🤖 AI Summary
Deploying deep neural network (DNN) policies for resource-constrained robotic control—such as manipulator operation and autonomous driving—faces dual challenges: excessive computational overhead and decision degradation induced by low-bit quantization. This paper proposes a saliency-aware loss-weighted quantization-aware training (QAT) paradigm, the first to incorporate dynamic task-critical state saliency modeling into QAT, synergistically integrated with imitation learning for robust low-bit compression. The method supports 4-bit weight quantization and extends to multimodal vision-language-action (VLA) models. Evaluated on edge GPUs, it achieves 2.5× inference speedup and 2.5× energy reduction. The 4-bit robotic arm control model incurs <1% accuracy drop versus full-precision baselines, while maintaining full-precision performance across simulation, real-world robotic deployment, and autonomous driving tasks.
📝 Abstract
Deep neural network (DNN)-based policy models, such as vision-language-action (VLA) models, excel at automating complex decision-making from multi-modal inputs.
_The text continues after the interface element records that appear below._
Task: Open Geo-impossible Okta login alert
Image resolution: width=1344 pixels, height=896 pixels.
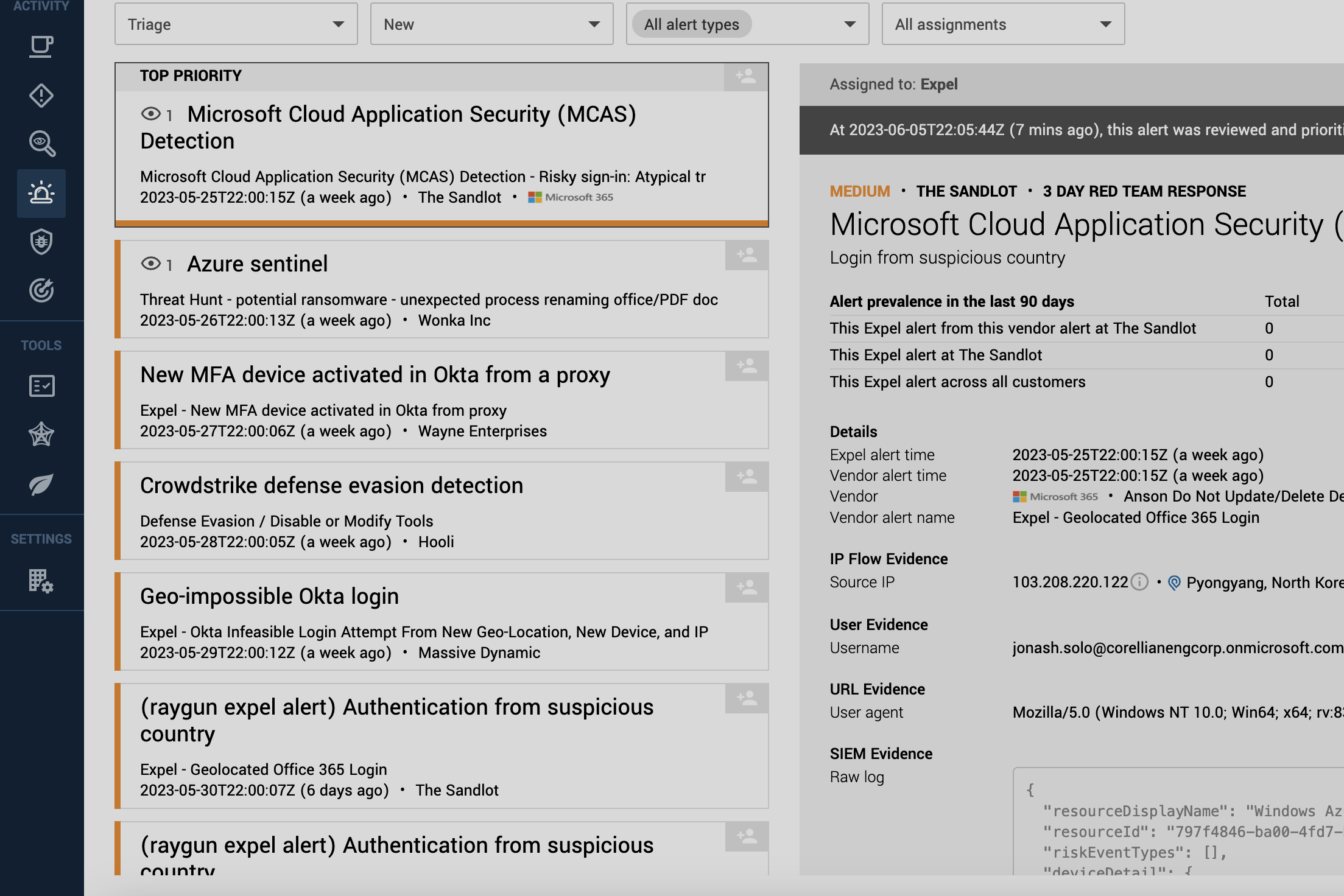Action: click(x=269, y=597)
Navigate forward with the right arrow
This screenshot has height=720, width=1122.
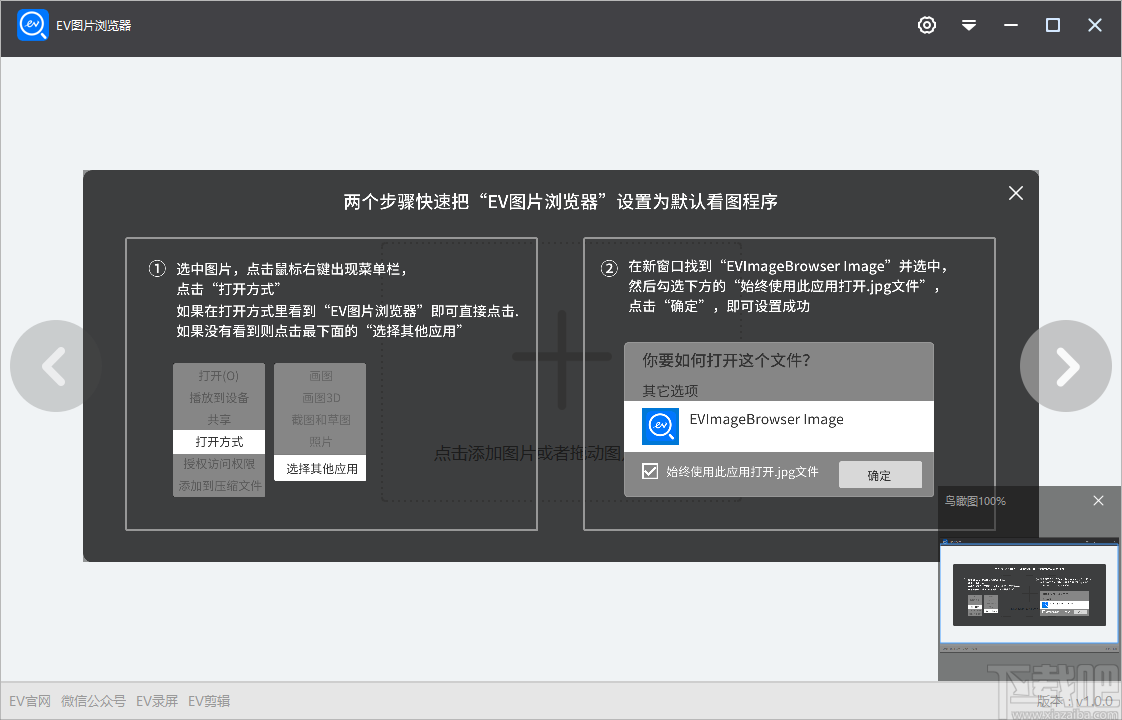coord(1066,366)
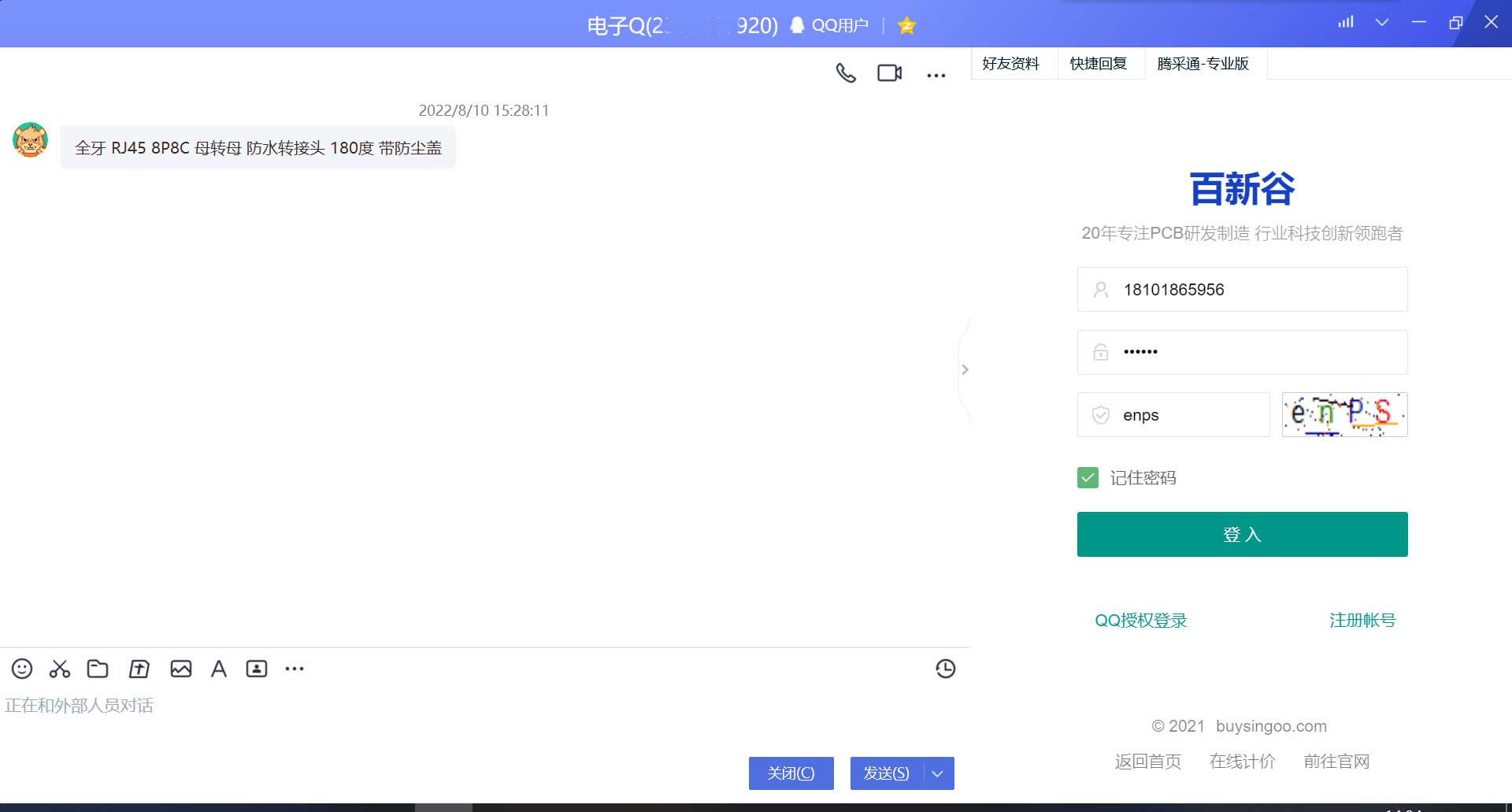Send a file using the folder icon

coord(98,668)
However, scaling these models greatly increases computational overhead, complicating deployment in resource-constrained settings like robot manipulation and autonomous driving. To address this, we propose Saliency-Aware Quantized Imitation Learning (SQIL), which combines quantization-aware training with a selective loss-weighting strategy for mission-critical states. By identifying these states via saliency scores and emphasizing them in the training loss, SQIL preserves decision fidelity under low-bit precision. We validate SQIL's generalization capability across extensive simulation benchmarks with environment variations, real-world tasks, and cross-domain tasks (self-driving, physics simulation), consistently recovering full-precision performance. Notably, a 4-bit weight-quantized VLA model for robotic manipulation achieves up to 2.5x speedup and 2.5x energy savings on an edge GPU with minimal accuracy loss. These results underline SQIL's potential for efficiently deploying large IL-based policy models on resource-limited devices.